At the price, however, the standard specification goes a long way to making up for the Getz’s packaging concerns. A radio is optional, but air-conditioning, electric windows all-round, central locking and power steering are all part of the deal. Unfortunately, the Hyundai Getz lacks ABS but at least there’s a driver’s airbag.
New motivationOf course, the biggest change has taken place under the bonnet, with a new 1,4-litre engine replacing the previously used 1,3. The new engine doesn’t only offer an increased capacity, but also four-valves-per-cylinder, compared with the three of before, as well as an extra camshaft. This far more modern unit therefore provides not only more power and torque (71 kW and 125 Nm), but also better refinement and excellent economy. It’s a thoroughly high-tech unit at this side of the price scale. The engine is mated with a five-speed manual transmission that is similarly rubbery in its shift action to other Hyundai/Kia gearboxes.
With its new heart, the Hyundai Getz feels significantly livelier than before, subjectively feeling nippier than even Hyundai’s performance claims suggest. The power delivery is smooth and linear, too, and contributes to the overall feeling of being inside a more expensive vehicle than it really is. Hyundai claims a combined cycle fuel economy figure of 7,9 litres/100 km which is quite high, but at least realistic. Careful drivers should be able to match this.
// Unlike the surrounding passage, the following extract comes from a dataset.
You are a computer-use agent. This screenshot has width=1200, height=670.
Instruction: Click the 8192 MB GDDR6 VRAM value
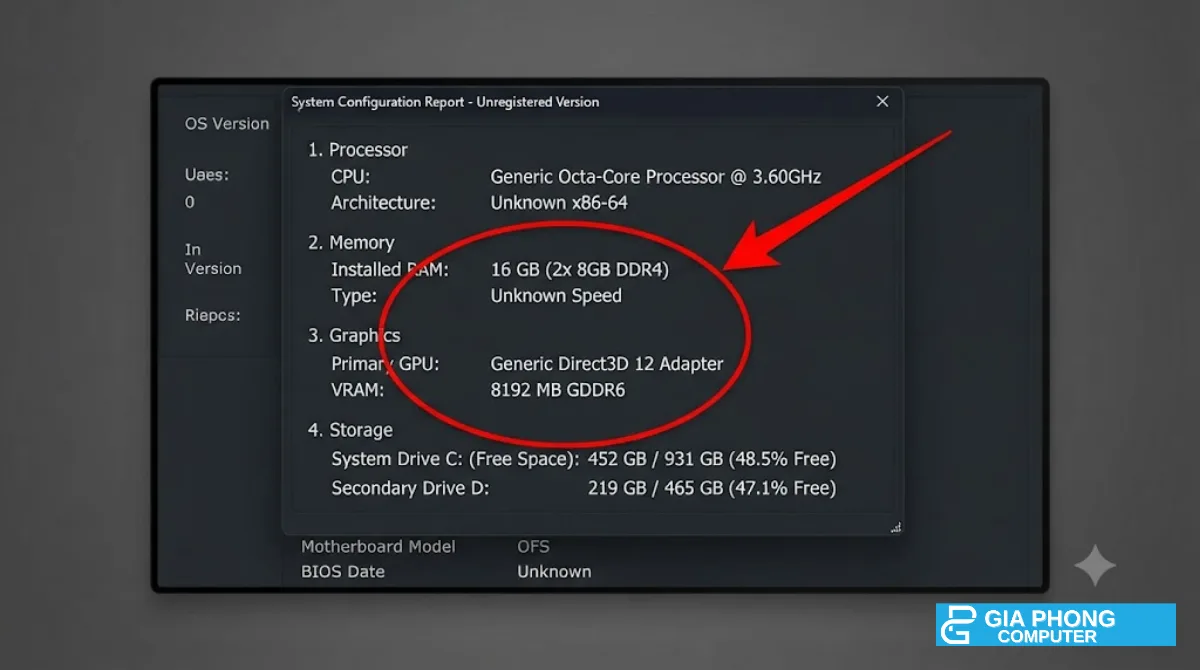pos(558,390)
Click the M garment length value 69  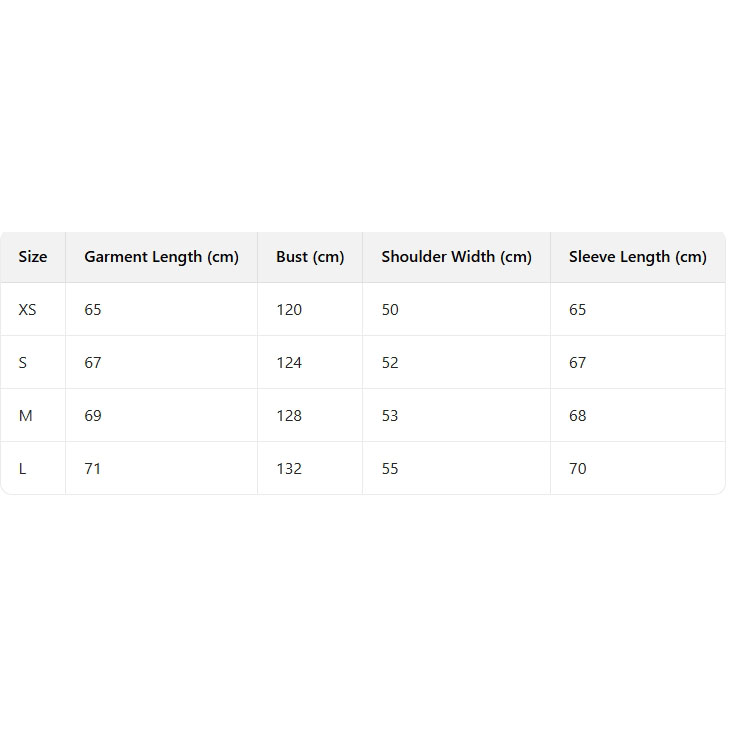pyautogui.click(x=93, y=416)
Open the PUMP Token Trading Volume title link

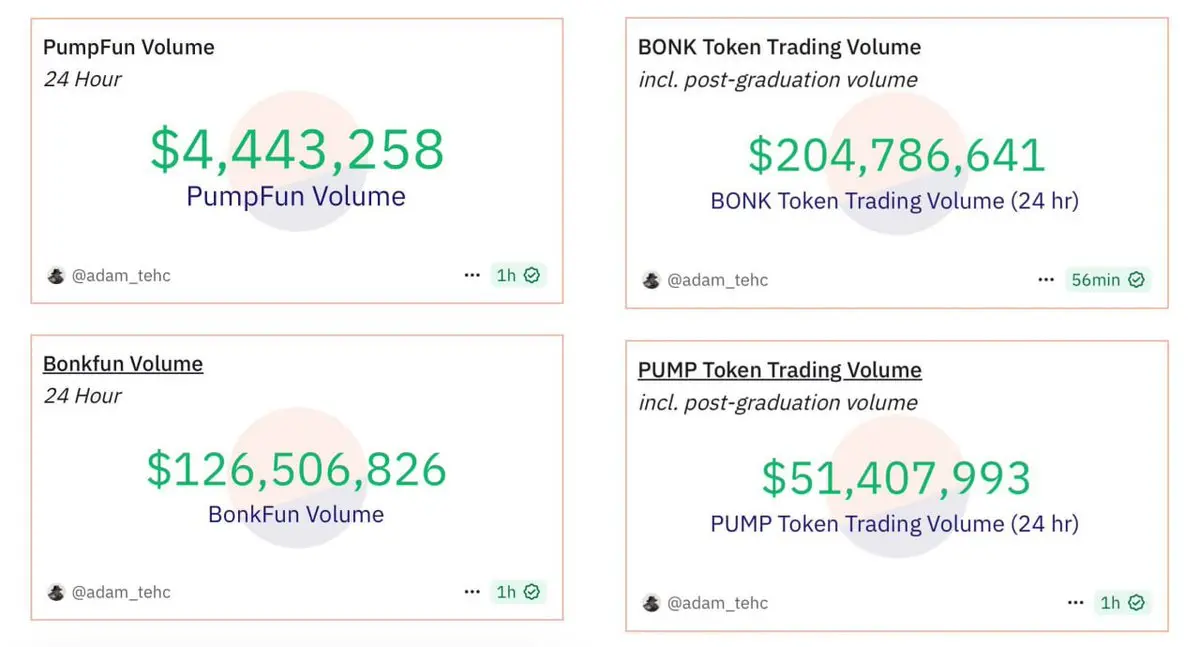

Beyond the engine, Hyundai has not fiddled too much with the underpinnings. The steering is still hydraulically power assisted and consequently provides good feel and accuracy. The braking system still makes use of drums at the rear and there’s no ABS, so is not the most confidence-inspiring. And the ride is on the firm side at low speed, but smoothes out considerably when driving faster. Wind-, road- and mechanical noise are well-suppressed. Overall, the Hyundai Getz is an enjoyable, economical daily driver.
Hyundai Getz - VerdictHyundai has wisely not fiddled too much with a winning recipe. The Hyundai Getz remains the solid, honest and capable city car it has always been, but now just offers a better performance/economy balance and some extra refinement. It’s certainly not perfect (the driving position and interior packaging could easily be improved) but at the price it is hard to beat this car’s overall package, particularly when taking into account that Hyundai Getz owners appear to be a very happy bunch – apparently these cars almost never go wrong.
- Build quality
- Performance/economy balance
- Upmarket interior
- Small boot
- No ABS
Engine: 1,4-litre, four-cylinder, petrol
Power: 71 kW @ 6 000 rpm
Torque: 125 Nm @ 3 200 rpm
Transmission: Five-speed manual
Wheels: 14-inch steel
Top speed: 174 km/h
0-100 km/h: 11,2 seconds
Fuel economy: 7,9 litres/100 km
- Ford Fiesta 1,4i: Lacks the Hyundai’s standard specification and can’t match its power, either, but the Ford is an attractive option, with smart looks and a lovely ride/handling balance.
- Daihatsu Sirion 1,3 CX: Remains a strong proposition mostly due to its spacious cabin (albeit at the cost of boot space). Also offers a very comprehensive standards specification list.
- Renault Clio 1,2 VaVaVoom: The Clio may offer significantly less powerful, but it doesn’t feel noticeably underpowered. Boasts comprehensive standard specification and is an enjoyable drive.